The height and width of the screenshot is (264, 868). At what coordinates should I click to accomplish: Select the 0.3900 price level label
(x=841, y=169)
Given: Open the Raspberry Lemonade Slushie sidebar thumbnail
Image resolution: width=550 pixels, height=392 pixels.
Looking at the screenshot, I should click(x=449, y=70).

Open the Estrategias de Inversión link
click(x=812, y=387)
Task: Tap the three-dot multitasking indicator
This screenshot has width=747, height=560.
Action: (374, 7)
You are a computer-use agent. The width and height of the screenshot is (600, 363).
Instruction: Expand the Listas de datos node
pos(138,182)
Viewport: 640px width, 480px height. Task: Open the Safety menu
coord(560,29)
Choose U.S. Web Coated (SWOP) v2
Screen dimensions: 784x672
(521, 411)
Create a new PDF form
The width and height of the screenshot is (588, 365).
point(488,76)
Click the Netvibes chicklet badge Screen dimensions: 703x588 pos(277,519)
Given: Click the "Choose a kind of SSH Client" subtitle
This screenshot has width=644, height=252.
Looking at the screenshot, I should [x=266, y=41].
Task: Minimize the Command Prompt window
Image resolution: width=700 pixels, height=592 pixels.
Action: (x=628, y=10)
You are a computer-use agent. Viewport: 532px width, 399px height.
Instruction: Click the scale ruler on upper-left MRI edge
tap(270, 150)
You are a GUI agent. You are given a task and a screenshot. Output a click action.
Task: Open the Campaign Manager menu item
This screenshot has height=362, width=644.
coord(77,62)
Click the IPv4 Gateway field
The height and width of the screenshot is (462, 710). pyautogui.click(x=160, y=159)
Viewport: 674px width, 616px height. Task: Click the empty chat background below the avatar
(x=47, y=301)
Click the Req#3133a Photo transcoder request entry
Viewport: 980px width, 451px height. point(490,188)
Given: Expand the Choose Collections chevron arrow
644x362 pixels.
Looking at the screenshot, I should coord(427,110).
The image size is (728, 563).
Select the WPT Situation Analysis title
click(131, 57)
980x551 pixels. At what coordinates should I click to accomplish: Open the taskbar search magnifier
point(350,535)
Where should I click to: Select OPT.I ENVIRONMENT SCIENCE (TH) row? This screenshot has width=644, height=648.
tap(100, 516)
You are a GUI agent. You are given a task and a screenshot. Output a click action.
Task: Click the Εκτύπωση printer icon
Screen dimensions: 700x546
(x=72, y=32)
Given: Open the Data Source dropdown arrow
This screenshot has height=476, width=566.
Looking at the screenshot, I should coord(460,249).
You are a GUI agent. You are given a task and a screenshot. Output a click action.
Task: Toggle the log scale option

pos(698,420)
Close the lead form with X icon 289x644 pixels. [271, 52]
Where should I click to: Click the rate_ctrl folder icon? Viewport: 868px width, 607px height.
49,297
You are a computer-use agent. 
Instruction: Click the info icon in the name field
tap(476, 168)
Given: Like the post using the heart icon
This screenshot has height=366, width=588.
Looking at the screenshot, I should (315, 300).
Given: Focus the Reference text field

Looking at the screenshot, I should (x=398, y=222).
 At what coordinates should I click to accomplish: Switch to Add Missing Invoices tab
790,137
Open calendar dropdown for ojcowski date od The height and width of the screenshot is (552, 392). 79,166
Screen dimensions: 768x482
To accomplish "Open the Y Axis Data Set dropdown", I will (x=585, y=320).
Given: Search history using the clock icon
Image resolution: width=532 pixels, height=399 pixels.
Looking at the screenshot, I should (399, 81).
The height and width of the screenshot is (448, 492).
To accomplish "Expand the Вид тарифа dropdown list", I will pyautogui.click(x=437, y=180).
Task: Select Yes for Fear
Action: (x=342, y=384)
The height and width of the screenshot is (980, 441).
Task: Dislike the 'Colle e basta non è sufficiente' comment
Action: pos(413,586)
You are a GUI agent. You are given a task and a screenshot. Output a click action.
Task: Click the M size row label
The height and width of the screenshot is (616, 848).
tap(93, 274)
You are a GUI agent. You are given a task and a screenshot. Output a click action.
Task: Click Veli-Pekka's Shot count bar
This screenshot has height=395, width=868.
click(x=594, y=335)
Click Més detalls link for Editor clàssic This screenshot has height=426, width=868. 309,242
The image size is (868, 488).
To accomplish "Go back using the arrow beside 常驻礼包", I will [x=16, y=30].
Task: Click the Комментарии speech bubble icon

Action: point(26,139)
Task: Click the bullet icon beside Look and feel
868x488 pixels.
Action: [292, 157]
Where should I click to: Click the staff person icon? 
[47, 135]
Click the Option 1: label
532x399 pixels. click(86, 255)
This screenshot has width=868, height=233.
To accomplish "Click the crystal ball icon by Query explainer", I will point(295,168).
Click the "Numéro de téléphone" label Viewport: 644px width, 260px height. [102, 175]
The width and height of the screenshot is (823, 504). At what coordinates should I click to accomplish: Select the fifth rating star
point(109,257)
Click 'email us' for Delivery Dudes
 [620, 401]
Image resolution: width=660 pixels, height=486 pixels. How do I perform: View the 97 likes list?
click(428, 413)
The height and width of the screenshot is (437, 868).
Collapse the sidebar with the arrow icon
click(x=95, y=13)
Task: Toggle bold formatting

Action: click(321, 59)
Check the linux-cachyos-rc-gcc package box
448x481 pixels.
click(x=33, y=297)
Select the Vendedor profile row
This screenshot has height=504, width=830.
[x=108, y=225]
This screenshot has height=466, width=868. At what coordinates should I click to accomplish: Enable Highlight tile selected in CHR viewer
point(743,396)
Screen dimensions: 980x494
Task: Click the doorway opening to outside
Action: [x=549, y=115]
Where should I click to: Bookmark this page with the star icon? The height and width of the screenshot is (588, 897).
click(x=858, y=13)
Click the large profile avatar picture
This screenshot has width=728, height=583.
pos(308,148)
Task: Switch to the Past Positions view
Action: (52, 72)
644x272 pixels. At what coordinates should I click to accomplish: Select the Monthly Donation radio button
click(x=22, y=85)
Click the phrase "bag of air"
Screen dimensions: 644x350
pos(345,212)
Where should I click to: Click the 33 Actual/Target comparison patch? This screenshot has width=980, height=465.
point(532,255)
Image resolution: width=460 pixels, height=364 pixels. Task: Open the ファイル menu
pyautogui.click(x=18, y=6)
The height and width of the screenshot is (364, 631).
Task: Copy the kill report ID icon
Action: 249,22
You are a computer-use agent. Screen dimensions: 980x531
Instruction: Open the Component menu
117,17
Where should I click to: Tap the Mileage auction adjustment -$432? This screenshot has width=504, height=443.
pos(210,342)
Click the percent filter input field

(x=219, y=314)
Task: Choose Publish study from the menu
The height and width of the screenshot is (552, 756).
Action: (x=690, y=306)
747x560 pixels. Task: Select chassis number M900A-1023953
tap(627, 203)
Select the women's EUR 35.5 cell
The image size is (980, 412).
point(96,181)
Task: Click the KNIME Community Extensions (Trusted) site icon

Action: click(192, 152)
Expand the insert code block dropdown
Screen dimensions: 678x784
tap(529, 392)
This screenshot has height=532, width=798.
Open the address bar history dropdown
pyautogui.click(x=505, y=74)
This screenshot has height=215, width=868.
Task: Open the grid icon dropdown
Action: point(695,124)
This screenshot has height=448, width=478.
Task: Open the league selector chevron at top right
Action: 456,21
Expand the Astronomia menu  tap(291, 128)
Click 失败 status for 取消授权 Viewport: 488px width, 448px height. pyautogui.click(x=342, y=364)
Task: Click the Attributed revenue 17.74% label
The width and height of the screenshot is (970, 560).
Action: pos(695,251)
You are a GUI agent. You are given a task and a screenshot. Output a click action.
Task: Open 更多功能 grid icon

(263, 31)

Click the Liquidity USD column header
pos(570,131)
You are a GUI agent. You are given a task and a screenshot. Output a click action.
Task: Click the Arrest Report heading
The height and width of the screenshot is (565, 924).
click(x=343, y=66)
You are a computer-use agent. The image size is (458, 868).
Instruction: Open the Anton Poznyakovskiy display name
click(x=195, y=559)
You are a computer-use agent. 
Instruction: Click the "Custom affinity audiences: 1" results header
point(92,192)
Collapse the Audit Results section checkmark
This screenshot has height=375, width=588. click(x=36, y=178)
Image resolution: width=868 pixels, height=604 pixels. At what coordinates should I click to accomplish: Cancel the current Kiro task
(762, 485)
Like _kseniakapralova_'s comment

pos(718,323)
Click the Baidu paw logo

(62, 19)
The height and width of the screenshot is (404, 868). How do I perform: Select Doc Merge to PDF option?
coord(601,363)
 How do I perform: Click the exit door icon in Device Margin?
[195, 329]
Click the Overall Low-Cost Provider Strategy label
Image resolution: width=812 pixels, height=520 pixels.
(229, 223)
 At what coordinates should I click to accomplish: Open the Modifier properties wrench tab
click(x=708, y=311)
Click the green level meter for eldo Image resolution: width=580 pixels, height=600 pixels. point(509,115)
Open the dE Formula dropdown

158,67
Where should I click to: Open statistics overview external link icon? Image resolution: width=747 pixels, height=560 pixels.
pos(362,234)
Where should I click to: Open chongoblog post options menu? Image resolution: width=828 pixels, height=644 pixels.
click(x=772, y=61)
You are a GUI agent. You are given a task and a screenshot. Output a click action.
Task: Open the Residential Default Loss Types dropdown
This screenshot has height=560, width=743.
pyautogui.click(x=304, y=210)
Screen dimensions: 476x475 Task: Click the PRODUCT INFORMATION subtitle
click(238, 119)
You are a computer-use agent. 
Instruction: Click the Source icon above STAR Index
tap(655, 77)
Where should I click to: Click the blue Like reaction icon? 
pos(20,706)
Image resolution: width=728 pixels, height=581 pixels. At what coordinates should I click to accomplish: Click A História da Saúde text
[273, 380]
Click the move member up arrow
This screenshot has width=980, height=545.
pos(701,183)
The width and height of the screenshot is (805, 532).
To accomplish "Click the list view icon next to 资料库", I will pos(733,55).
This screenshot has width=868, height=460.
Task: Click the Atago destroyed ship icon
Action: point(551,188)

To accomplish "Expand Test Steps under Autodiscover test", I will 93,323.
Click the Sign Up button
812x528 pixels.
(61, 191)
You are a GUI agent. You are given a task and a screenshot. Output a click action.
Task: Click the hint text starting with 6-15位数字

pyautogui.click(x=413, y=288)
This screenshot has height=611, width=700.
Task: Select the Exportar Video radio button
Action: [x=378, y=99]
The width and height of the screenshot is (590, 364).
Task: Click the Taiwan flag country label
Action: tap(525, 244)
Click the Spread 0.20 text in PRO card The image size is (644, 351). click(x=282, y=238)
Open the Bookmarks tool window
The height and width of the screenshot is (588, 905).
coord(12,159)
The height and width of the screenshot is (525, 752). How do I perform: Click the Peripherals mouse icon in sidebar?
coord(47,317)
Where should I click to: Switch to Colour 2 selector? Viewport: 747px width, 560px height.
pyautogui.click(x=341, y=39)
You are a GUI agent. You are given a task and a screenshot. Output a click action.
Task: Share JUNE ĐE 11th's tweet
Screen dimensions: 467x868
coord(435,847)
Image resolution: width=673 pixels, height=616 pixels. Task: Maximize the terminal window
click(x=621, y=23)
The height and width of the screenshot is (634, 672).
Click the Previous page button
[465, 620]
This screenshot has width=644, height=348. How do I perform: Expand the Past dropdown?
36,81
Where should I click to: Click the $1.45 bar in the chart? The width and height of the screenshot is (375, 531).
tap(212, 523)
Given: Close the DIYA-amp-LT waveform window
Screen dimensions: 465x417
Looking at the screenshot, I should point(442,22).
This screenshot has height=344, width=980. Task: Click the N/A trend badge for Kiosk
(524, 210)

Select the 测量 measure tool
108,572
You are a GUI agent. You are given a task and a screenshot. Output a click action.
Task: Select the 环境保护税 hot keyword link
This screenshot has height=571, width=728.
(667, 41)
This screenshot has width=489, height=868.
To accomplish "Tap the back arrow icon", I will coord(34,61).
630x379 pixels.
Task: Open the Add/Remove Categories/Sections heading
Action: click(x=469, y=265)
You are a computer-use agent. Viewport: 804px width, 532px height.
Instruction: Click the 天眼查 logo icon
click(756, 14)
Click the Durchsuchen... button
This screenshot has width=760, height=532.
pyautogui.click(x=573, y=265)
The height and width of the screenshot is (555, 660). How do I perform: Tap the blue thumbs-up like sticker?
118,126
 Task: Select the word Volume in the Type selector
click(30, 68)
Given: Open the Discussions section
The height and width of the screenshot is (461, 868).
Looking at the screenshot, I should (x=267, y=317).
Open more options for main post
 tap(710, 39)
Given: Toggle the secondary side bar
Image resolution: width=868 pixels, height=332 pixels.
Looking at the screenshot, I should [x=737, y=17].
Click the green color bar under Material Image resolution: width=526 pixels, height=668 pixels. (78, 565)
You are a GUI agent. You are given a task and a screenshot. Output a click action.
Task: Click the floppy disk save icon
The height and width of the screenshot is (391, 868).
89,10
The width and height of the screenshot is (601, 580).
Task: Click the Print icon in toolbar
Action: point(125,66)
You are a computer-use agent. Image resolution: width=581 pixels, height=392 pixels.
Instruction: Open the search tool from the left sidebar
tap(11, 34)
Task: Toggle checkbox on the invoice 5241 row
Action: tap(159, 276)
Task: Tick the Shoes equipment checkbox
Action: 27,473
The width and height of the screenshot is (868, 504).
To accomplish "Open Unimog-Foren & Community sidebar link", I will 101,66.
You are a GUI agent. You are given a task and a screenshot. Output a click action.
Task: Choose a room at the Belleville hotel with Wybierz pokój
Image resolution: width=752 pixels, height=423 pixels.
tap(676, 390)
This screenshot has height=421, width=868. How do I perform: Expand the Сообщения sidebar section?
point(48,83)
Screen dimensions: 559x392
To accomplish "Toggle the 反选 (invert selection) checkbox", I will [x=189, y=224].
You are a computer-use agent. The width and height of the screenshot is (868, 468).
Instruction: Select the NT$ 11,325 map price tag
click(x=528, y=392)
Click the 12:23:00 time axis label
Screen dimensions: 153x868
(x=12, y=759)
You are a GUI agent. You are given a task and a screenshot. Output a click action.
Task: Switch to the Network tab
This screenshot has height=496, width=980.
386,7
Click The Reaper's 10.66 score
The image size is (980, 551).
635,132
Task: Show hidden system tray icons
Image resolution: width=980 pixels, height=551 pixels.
—————
_Required action_: Taking the line with "Given: Close the DIYA-amp-LT waveform window" as the first and the line with "You are a computer-use agent. Viewport: 804px" as the last, retype that stretch of the data above exactly, with no other lines.

_Your response_:
Given: Close the DIYA-amp-LT waveform window
Screen dimensions: 465x417
Looking at the screenshot, I should point(442,22).
This screenshot has height=344, width=980. Task: Click the N/A trend badge for Kiosk
(524, 210)

Select the 测量 measure tool
108,572
You are a GUI agent. You are given a task and a screenshot. Output a click action.
Task: Select the 环境保护税 hot keyword link
This screenshot has height=571, width=728.
(667, 41)
This screenshot has width=489, height=868.
To accomplish "Tap the back arrow icon", I will coord(34,61).
630x379 pixels.
Task: Open the Add/Remove Categories/Sections heading
Action: click(x=469, y=265)
You are a computer-use agent. Viewport: 804px width, 532px height.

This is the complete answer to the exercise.